## Given task
How many lines of the records contain the string "bounding"? Give only the number.

## Extracted entries
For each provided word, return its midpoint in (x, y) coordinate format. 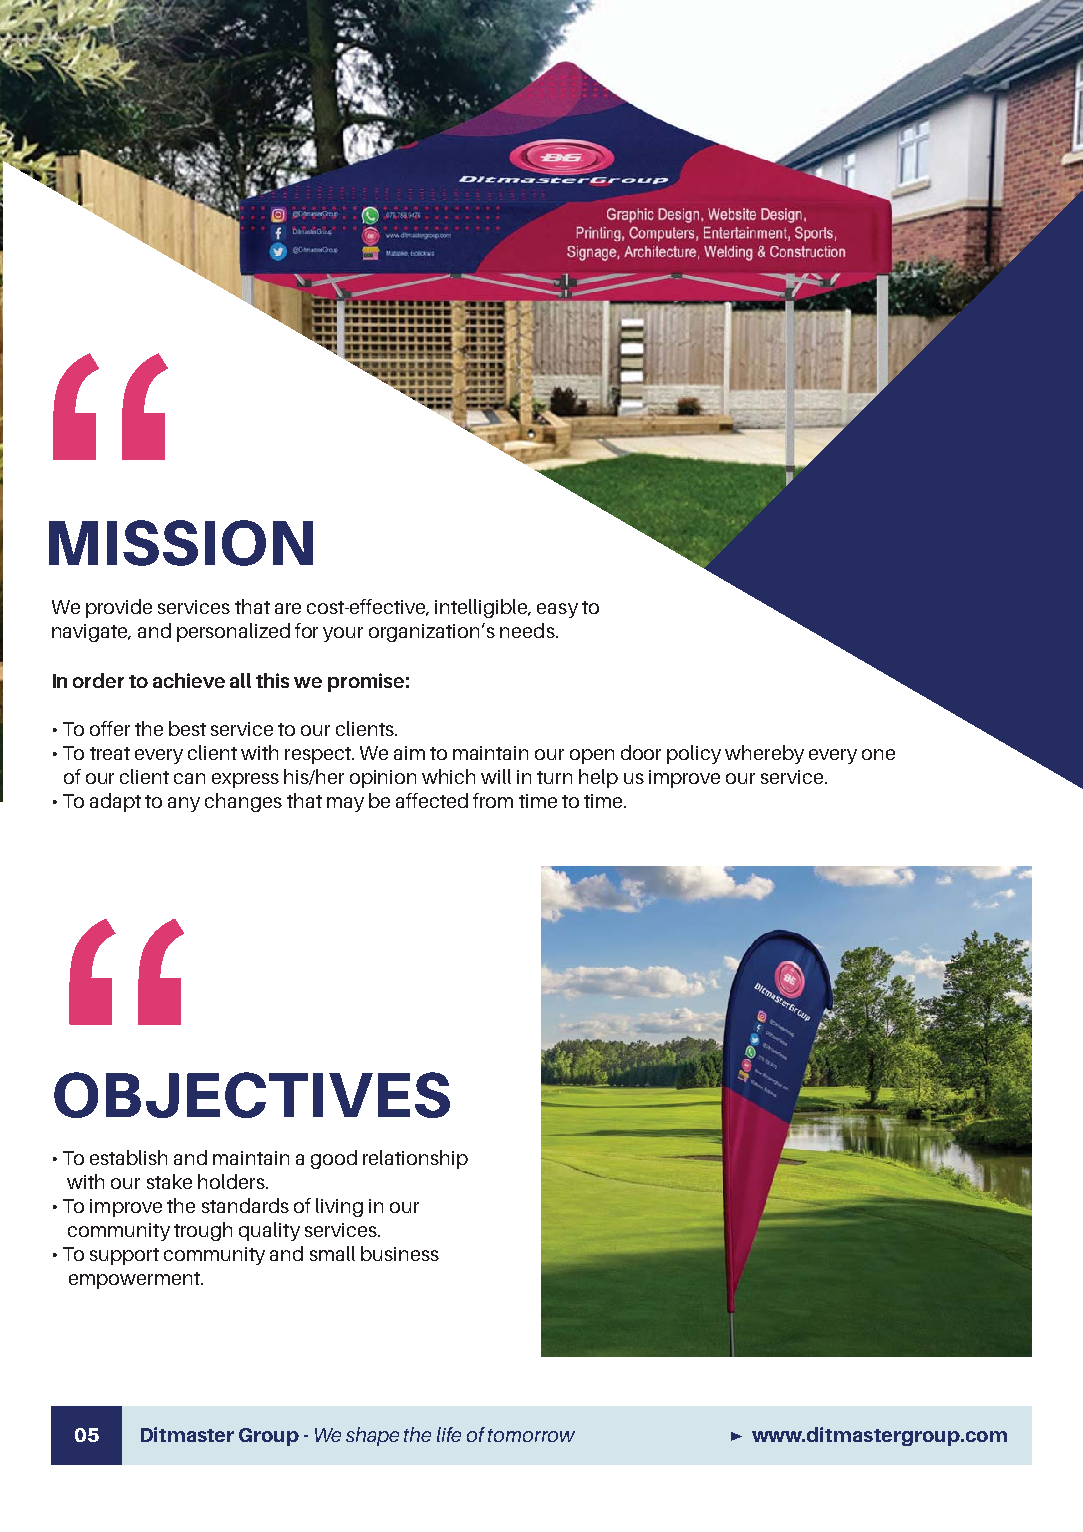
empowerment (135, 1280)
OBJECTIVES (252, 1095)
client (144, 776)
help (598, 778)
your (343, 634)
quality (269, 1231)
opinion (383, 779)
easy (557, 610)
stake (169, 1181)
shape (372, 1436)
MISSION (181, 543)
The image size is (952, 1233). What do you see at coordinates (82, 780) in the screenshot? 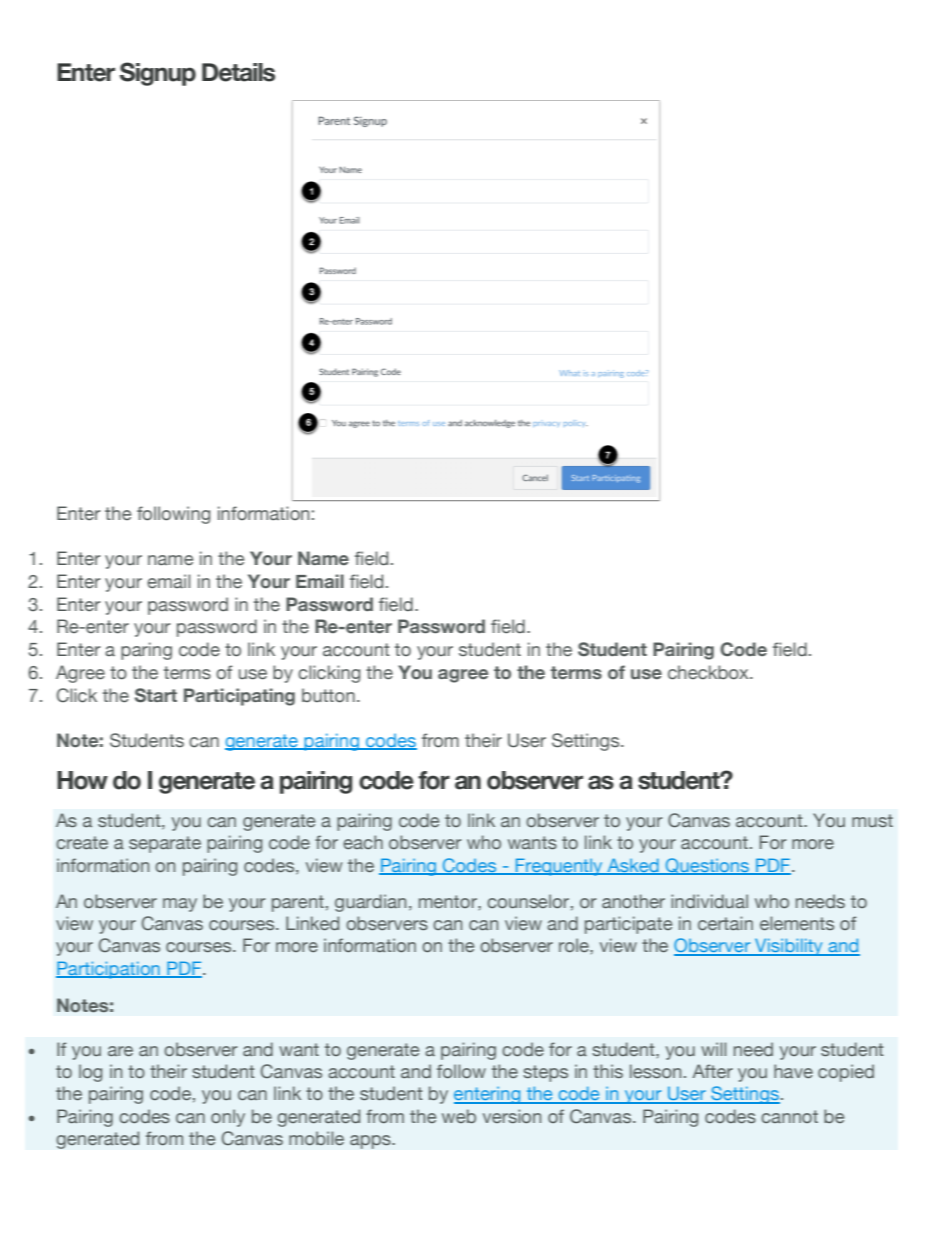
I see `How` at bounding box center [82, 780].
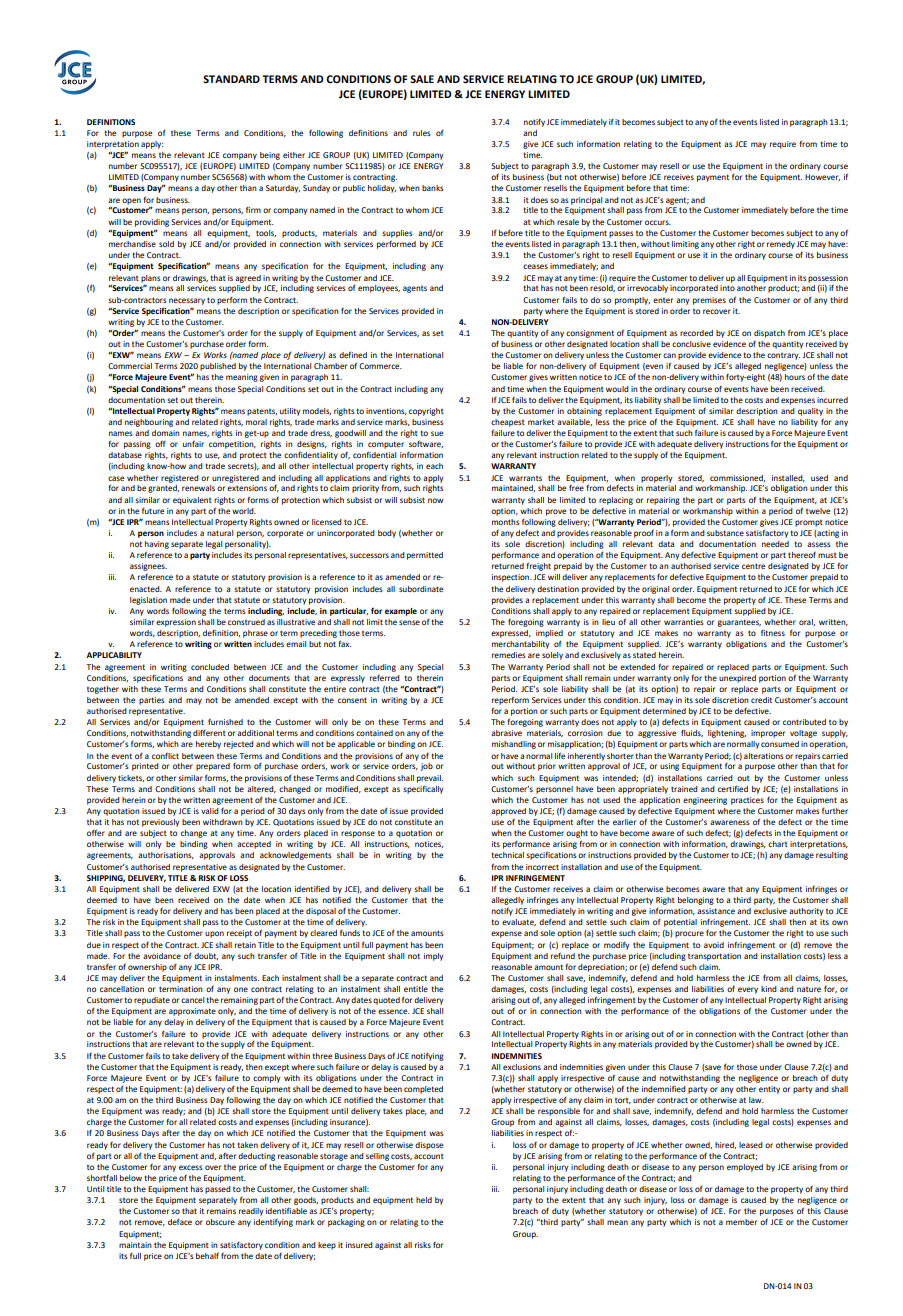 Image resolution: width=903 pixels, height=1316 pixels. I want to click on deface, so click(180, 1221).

---

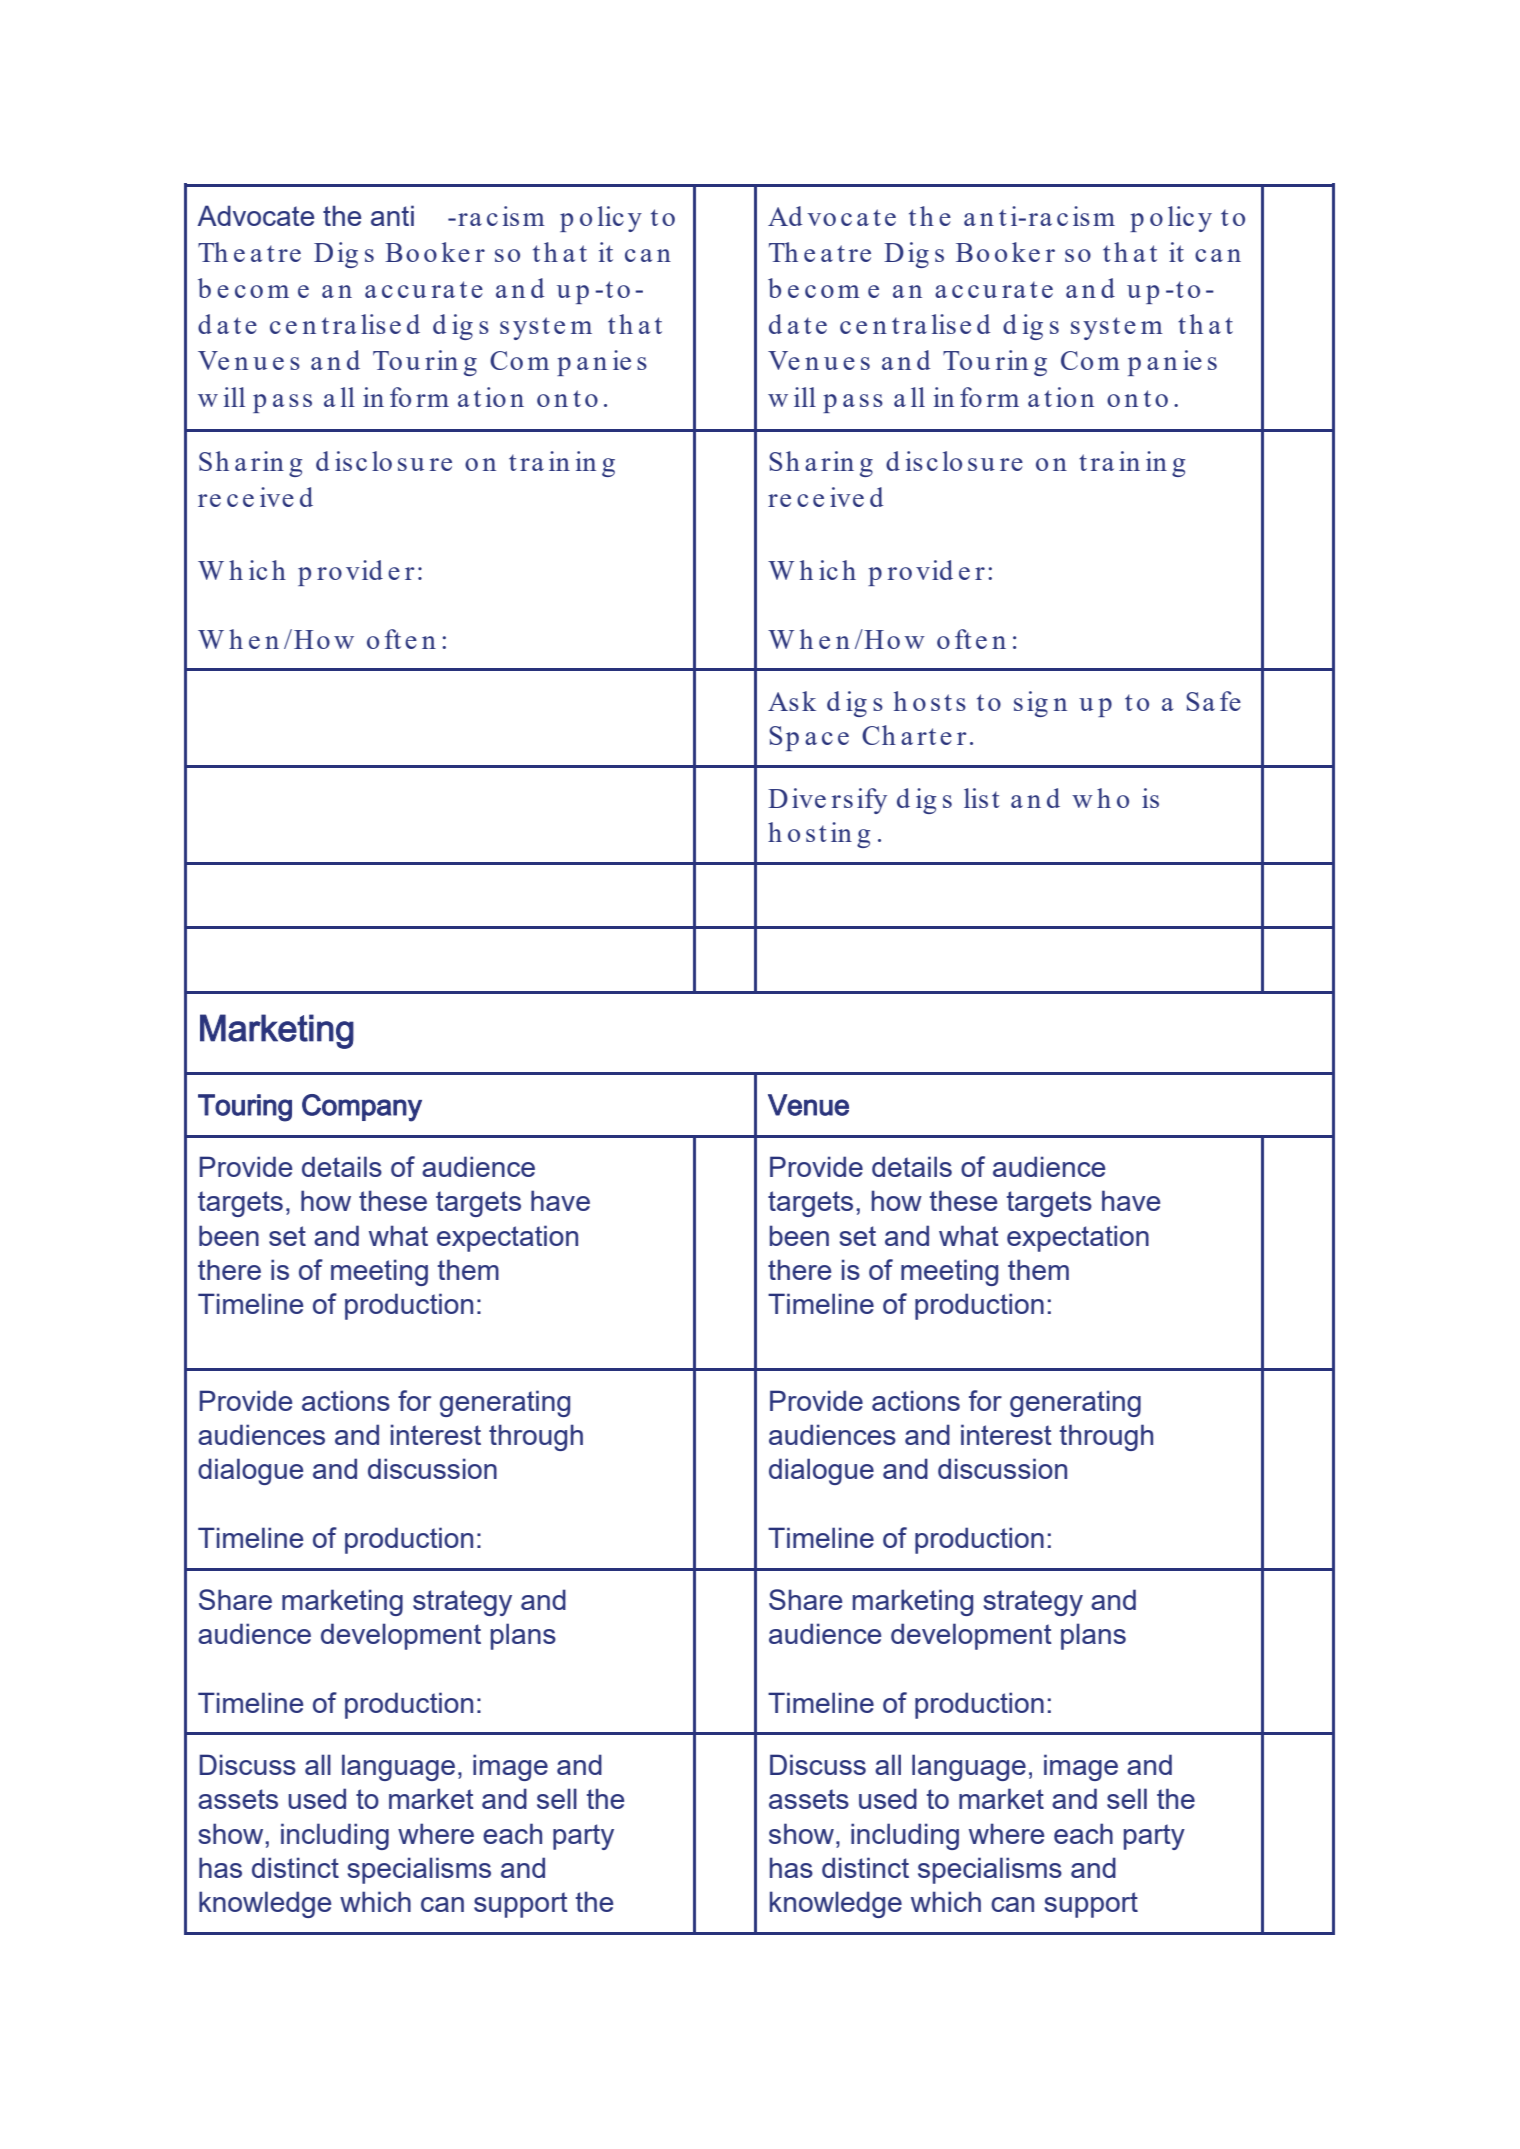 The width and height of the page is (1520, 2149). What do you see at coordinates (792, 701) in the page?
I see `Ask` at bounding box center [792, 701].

## Solution to the exercise
2